VeraCrypt, previously known as TrueCrypt, is an open-source utility for on-the-fly encryption. The software can create a virtual encrypted disk that works just like a regular disk but within a file. It can also encrypt a partition or the entire storage device with pre-boot authentication.
Although data rarely gets encrypted with VeraCrypt, this system is often used by the most sophisticated attackers. It is usually the most sensitive data that gets encrypted.

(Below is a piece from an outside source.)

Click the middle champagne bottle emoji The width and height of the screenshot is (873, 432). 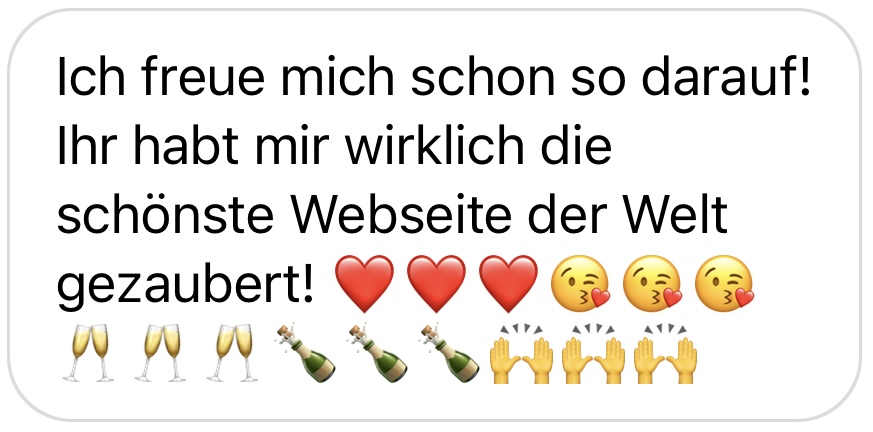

If the system under investigation uses VeraCrypt for the encryption of disks, partitions, or containers, getting access to the protected data turns into a particularly difficult task. This is because VeraCrypt provides several layers of protection, allowing users to hide the crypto-containers themselves, as well as utilize the large number of different encryption algorithms and additional key files offered by this utility. However, once the container or partition is unlocked, the encryption key used by the utility becomes accessible from RAM.

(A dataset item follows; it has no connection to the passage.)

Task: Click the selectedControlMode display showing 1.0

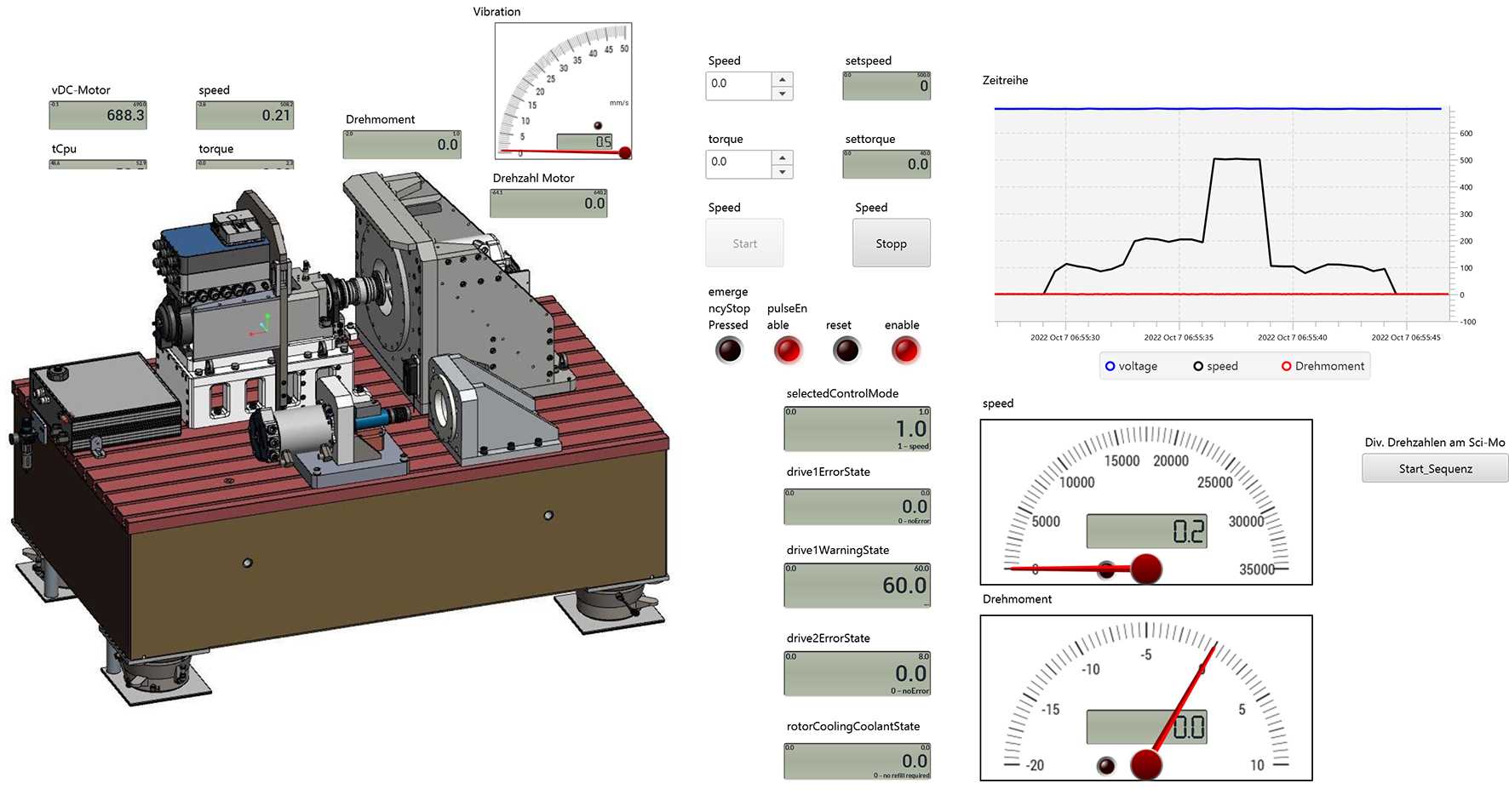Action: [x=858, y=429]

Extraction and Decryption of VeraCrypt with Oxygen Forensic® Detective
The latest version of Oxygen Forensic® Detective offers a comprehensive VeraCrypt support that includes:
- Extraction of VeraCrypt app from Windows, macOS, and Linux. It might contain key files that can be used for decryption of VeraCrypt containers.
- Extraction of VeraCrypt encryption keys from Windows RAM.

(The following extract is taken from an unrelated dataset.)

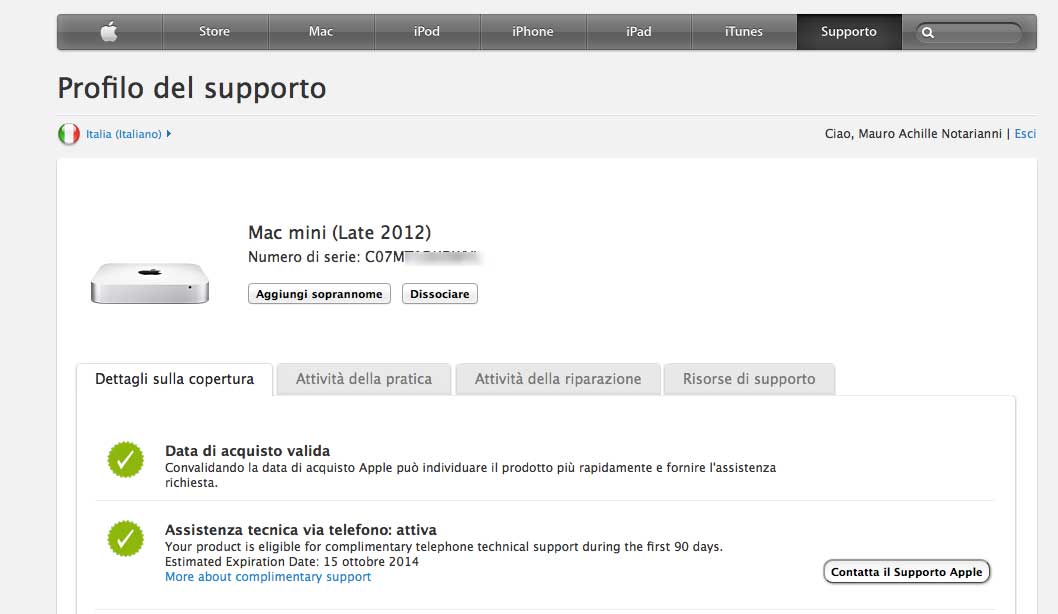Click the Mac mini product image

click(x=150, y=283)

- Decryption of drives, partitions, and separate files with the password, encryption keys, or key files
With Oxygen Forensic® KeyScout, encryption keys from all VeraCrypt versions can be extracted, enabling access to both standard and hidden containers, as well as encrypted disk partitions. The extracted data can then be saved as an .odb file.
Users of Oxygen Forensic® KeyScout can also extract and decrypt data from the disks, their partitions, or separate file containers that have been encrypted with the use of VeraCrypt. For the decryption to be successful, an encryption key or knowledge of the user password is required; this key can be extracted from the RAM.
Since all VeraCrypt encryption algorithms are supported, data from all protected disks, partitions, as well as both standard and hidden containers, can be extracted with the help of Oxygen Forensic® KeyScout.